Le Conseil constitutionnel délimite l’assiette de la taxe sur les boues d’épuration

Saisi en mars dernier par le Conseil d'Etat d'une question prioritaire de constitutionnalité posée par des représentants de l’industrie papetière, le Conseil constitutionnel a jugé conforme à la Constitution l'article L. 425-1 du Code des assurances relatif au fonds de garantie des risques liés à l'épandage agricole des boues d'épuration urbaines ou industrielles. Par sa décision du 8 juin 2012, le Conseil constitutionnel a toutefois émis une réserve d’interprétation tenant à l’assiette de la taxe sur les boues d'épuration destinée précisément à alimenter ce fonds.

L’élimination des boues d’épuration peut être réalisée par mise en décharge, incinération ou épandage sur des sols agricoles comme matière fertilisante lorsque les boues constituent des amendements organiques. La création d’un fonds de garantie est destinée à développer ce dernier débouché, fragilisé par la réticence de la profession agricole. Créé par la loi sur l’eau et les milieux aquatiques du 30 décembre 2006, ce fonds permet en effet de garantir aux exploitants agricoles et aux propriétaires fonciers l’indemnisation des dommages écologiques liés à l’épandage qui n’étaient pas prévisibles et ne sont pas pris en charge au titre des contrats d’assurance de responsabilité civile du producteur des boues épandues. La taxe afférente est due par les collectivités (boues urbaines) – ou le cas échéant par les entreprises délégataires – et les exploitants du secteur de l’industrie alimentaire ou du papier qui font construire pour leurs besoins propres une station d’épuration (boues industrielles).

 

Base d’imposition

Un décret du 18 mai 2009 a par ailleurs défini la base d’imposition de la taxe, laquelle réside dans la quantité de matière sèche de boues produites annuellement. Or, selon les requérants, en décidant ainsi d’asseoir la taxe sur la quantité de boues d’épuration produites et non sur la quantité de boues épandues, le législateur a opté pour un dispositif excédant l’objectif poursuivi, à savoir la promotion de l’épandage des boues et l’indemnisation de certains préjudices résultant de cet épandage. Certaines industries seraient en effet placées dans l’impossibilité tant juridique que technique d’éliminer par voie d’épandage la totalité des boues qu’elles produisent. Ce faisant, l’assiette de la taxe sur les boues d’épuration méconnaîtrait selon les requérants l’égalité devant les charges publiques. 

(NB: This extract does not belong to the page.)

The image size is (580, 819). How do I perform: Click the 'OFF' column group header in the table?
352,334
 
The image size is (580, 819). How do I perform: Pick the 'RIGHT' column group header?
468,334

Il s’est agi pour le législateur de privilégier l’élimination des boues d’épuration au moyen de l’épandage, relève le Conseil. Sur ce point, il n’appartient pas au juge constitutionnel de remettre en cause le choix opéré par le législateur et d’en apprécier en particulier la pertinence sur le plan environnemental. Le Conseil retient en revanche le grief de l’inadéquation de la taxe à son objet pour émettre une réserve d’interprétation. Il estime que la différence de traitement instituée entre les boues susceptibles d’être épandues – au regard de la réglementation – pour lesquelles le producteur a obtenu l’autorisation d’épandre et les autres déchets produits non soumis à taxation car éliminés par stockage ou incinération est en rapport direct avec l’objet de la taxe. Tel n’est pas le cas, pour le Conseil, s’agissant des boues susceptibles d’être épandues mais pour lesquelles le producteur n’a pas l’autorisation d’épandre, notamment au titre du plan départemental d’épandage. Au regard du principe d’égalité devant les charges publiques, ces dernières ne sauraient en conséquence être soumises à taxation, conclut le Conseil.